Alcune aziende in Svizzera offrono già modelli temporali che favoriscono un’organizzazione più libera della vita lavorativa. Ad esempio, nel quadro del modello «vita lavorativa», i collaboratori del Canton Zurigo possono anticipare l’orario di lavoro e compensarlo successivamente – ad esempio per un congedo parentale, una pausa o se negli anni successivi desiderano ridurre l’orario di lavoro. Ecco come funziona: nella fase di risparmio lavorate al vostro grado di occupazione normale, ma ricevete un salario inferiore. Le ore non retribuite vengono accreditate su un conto ore e possono essere successivamente compensate.  

Attenzione: Il termine "vita lavorativa" può anche essere inteso come il  periodo complessivo durante il quale si svolge un'attività professionale, dall'inizio della stessa fino al pensionamento.
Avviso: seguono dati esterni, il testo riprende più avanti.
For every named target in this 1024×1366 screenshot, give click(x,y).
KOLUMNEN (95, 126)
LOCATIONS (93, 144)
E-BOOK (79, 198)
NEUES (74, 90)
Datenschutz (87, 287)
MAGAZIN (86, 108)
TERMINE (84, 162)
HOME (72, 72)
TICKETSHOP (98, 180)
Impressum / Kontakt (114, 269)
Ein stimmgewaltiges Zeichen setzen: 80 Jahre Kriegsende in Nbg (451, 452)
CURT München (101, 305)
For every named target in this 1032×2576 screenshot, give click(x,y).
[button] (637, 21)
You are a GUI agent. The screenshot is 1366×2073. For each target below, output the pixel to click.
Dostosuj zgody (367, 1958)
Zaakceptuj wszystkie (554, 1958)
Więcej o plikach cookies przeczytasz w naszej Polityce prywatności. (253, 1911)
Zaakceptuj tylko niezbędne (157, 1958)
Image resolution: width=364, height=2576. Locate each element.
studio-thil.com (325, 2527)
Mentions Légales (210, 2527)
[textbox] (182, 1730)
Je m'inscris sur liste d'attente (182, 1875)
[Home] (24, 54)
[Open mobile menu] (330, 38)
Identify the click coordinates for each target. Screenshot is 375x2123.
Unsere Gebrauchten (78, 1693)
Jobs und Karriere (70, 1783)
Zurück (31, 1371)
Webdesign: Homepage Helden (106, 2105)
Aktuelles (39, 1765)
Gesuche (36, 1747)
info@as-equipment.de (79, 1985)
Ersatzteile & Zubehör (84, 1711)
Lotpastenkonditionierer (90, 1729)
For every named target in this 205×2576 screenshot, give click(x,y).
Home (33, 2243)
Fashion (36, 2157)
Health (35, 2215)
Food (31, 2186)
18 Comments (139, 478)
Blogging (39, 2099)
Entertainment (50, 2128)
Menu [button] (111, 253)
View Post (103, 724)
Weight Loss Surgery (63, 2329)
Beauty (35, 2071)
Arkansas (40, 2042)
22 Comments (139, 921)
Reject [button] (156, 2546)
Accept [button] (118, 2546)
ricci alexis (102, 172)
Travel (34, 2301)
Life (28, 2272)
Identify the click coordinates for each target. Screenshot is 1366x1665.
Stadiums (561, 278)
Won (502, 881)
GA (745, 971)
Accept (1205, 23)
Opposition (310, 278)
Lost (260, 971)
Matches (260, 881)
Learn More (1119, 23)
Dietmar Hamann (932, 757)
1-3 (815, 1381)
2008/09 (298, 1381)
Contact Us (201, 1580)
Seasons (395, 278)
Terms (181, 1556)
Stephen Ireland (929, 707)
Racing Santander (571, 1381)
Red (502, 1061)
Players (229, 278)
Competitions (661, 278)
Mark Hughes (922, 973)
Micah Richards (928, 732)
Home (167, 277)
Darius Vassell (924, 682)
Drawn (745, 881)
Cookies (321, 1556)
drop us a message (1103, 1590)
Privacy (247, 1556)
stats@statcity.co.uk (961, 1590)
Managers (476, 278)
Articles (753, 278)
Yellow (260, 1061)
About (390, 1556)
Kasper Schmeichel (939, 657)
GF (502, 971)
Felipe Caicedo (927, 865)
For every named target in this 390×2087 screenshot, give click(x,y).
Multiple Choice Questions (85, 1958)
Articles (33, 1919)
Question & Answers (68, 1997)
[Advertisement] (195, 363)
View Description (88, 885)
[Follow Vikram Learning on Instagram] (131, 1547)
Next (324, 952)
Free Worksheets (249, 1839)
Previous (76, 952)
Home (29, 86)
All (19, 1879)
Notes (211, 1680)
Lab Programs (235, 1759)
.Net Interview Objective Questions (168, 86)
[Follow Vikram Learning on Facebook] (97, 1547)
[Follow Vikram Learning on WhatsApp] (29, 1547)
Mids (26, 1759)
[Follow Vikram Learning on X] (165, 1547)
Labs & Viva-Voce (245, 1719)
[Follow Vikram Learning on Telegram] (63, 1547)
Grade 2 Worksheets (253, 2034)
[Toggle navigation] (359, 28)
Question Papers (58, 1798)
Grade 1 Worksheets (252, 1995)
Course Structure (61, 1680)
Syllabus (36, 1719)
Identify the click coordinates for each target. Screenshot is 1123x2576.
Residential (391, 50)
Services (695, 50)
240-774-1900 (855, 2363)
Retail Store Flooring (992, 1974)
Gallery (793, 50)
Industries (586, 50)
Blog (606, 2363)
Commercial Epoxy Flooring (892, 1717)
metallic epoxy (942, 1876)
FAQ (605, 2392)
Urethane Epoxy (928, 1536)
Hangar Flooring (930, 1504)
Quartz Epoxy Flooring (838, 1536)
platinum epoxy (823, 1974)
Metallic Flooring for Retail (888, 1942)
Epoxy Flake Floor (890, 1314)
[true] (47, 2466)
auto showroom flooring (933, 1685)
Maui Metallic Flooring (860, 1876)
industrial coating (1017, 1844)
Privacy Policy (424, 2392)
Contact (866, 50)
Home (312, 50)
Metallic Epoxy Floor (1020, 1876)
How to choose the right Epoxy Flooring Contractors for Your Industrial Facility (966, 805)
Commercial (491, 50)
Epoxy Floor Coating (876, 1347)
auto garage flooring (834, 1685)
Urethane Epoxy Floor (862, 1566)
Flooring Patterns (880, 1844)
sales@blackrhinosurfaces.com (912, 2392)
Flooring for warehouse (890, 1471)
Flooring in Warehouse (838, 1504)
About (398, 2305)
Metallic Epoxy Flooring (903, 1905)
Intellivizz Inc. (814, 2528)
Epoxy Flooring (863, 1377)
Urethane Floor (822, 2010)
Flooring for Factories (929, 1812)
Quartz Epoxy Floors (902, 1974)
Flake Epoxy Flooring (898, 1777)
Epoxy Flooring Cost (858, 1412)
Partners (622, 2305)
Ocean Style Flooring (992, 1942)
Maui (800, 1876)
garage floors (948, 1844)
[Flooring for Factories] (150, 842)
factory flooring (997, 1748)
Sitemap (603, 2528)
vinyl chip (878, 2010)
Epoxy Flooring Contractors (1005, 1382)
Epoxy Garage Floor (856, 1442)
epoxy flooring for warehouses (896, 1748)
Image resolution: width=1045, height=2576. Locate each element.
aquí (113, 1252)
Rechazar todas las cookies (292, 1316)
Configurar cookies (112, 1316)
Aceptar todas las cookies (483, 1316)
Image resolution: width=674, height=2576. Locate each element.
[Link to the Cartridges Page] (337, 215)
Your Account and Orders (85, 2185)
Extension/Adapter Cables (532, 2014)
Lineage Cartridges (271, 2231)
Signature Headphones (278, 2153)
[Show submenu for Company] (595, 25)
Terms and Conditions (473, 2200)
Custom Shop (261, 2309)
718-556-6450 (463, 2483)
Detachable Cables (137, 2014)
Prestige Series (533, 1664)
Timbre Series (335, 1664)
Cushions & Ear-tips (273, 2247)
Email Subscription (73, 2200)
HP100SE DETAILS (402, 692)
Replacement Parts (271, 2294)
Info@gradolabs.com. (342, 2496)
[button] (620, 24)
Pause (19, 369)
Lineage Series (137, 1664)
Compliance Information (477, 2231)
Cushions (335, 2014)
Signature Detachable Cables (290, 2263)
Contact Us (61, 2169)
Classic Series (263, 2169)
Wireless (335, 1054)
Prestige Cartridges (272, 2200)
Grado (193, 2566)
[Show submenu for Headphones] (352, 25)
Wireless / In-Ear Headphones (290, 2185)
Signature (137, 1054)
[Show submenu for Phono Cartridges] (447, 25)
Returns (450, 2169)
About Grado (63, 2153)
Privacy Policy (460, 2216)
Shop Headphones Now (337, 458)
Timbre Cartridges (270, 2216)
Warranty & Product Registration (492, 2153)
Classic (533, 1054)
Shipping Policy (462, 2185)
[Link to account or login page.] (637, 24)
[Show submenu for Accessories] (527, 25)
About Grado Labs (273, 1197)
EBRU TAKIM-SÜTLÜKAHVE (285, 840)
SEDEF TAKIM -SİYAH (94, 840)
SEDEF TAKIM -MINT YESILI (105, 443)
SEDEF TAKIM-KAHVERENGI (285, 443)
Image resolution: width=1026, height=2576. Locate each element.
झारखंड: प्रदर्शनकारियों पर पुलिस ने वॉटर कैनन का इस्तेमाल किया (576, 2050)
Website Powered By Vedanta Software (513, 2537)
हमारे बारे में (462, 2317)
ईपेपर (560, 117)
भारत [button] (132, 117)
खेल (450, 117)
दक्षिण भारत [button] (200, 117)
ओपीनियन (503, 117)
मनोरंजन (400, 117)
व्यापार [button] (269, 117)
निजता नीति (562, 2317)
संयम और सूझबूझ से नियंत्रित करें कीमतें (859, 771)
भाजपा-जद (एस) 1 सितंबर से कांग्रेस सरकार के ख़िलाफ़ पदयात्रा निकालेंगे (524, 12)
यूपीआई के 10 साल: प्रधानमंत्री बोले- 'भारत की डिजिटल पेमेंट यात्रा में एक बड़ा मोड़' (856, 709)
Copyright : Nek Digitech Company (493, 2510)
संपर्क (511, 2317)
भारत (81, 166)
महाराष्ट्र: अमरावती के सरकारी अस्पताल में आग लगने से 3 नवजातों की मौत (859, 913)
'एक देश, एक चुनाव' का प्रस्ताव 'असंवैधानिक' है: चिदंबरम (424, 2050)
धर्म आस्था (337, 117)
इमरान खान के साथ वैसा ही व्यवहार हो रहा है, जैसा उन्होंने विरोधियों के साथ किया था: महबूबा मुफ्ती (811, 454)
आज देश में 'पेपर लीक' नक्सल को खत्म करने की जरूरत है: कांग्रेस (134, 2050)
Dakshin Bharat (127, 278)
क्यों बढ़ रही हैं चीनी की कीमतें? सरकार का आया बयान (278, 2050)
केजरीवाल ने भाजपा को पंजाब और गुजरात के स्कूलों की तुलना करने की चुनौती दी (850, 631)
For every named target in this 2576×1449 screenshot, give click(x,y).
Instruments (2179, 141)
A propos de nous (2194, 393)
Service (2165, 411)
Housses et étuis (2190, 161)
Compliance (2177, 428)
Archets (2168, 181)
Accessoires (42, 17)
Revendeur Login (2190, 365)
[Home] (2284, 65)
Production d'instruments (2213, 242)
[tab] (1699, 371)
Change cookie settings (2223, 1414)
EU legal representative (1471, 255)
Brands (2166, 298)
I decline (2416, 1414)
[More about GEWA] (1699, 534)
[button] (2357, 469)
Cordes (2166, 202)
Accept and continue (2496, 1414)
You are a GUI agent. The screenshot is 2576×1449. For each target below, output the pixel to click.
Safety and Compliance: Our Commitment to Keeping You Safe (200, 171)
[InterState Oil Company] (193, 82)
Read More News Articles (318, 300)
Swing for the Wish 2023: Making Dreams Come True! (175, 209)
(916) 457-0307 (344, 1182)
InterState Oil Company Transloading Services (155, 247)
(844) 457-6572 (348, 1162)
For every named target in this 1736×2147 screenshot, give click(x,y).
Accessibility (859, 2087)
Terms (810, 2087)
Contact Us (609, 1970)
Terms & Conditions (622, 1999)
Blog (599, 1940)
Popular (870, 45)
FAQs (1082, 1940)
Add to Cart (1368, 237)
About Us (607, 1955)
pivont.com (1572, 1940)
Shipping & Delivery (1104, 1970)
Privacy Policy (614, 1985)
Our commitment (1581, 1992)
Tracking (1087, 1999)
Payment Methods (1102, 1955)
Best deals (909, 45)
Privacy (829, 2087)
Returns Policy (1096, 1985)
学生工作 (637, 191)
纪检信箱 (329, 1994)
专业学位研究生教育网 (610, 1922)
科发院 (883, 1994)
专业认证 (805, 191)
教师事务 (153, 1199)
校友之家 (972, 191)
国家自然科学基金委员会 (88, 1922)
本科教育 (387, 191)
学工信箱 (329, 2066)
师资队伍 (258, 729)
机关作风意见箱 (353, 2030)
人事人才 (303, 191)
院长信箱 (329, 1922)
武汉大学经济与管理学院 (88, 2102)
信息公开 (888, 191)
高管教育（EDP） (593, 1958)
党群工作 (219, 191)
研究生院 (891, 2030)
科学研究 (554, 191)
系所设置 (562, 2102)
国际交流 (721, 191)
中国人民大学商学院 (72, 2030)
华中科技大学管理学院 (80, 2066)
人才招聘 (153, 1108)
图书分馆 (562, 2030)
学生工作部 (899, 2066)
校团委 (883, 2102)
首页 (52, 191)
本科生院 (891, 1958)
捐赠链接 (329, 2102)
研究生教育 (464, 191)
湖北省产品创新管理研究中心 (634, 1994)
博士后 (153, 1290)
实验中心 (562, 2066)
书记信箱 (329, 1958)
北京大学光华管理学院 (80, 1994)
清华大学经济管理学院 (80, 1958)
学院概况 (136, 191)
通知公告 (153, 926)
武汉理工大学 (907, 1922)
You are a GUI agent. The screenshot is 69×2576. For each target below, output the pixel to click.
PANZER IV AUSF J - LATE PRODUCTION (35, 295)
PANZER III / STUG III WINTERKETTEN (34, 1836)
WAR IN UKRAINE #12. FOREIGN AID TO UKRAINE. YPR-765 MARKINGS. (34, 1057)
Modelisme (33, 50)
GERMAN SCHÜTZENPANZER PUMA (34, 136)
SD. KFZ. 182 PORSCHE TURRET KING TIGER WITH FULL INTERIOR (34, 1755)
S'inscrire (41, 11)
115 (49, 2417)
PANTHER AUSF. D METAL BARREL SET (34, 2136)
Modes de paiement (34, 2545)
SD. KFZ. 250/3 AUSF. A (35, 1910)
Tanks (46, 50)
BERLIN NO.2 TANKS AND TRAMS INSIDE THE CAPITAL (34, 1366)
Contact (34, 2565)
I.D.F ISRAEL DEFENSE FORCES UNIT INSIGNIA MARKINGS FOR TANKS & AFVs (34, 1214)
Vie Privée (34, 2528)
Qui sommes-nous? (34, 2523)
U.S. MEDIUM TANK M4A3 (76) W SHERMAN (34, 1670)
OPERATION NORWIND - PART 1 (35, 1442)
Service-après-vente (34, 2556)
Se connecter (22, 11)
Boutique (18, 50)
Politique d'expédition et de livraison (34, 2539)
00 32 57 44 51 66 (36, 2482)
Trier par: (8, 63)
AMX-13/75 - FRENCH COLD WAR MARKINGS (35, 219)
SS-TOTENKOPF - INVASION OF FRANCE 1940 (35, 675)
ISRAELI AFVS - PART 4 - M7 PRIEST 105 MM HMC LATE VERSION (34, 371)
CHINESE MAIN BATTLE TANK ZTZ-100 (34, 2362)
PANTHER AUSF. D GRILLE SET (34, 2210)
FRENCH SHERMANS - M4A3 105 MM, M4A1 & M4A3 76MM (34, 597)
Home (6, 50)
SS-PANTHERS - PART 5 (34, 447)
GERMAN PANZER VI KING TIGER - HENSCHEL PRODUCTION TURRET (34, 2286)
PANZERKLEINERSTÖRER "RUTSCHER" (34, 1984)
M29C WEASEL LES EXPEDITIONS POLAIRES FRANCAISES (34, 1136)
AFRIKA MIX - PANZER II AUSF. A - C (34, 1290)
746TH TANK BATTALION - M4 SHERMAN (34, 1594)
Che cosa conta verso la fine della vita lavorativa?

I collaboratori più maturi apprezzano riconoscimento, flessibilità e una cultura aziendale che riconosce la loro esperienza. Molti desiderano restare attivi anche oltre l’età ordinaria di pensionamento e desiderano essere sostenuti in questo loro intento. Anche un Employee Care completo è importante – non solo ma anche e soprattutto per i collaboratori nella loro ultima fase di carriera. «Promozione della salute, modelli di lavoro flessibili e offerte di perfezionamento professionale ai fini della formazione continua sono profondamente radicati nella cultura di AXA», afferma Sibille Blättler.

Cosa fa AXA per una maggiore diversità demografica?

Con «AXA Horizon» AXA Svizzera ha avviato un programma pilota che si rivolge al personale di età superiore ai 55 anni. Il programma prevede non da ultimo forme di lavoro flessibili, scambio mirato di conoscenze, networking e offerte di sviluppo specifiche. «AXA Horizon» sostiene i collaboratori più anziani e le colleghe e i colleghi pensionati che desiderano restare attivi sul piano professionale. In una piazza di mercato interna si incontrano progetti e specialisti: una situazione win-win.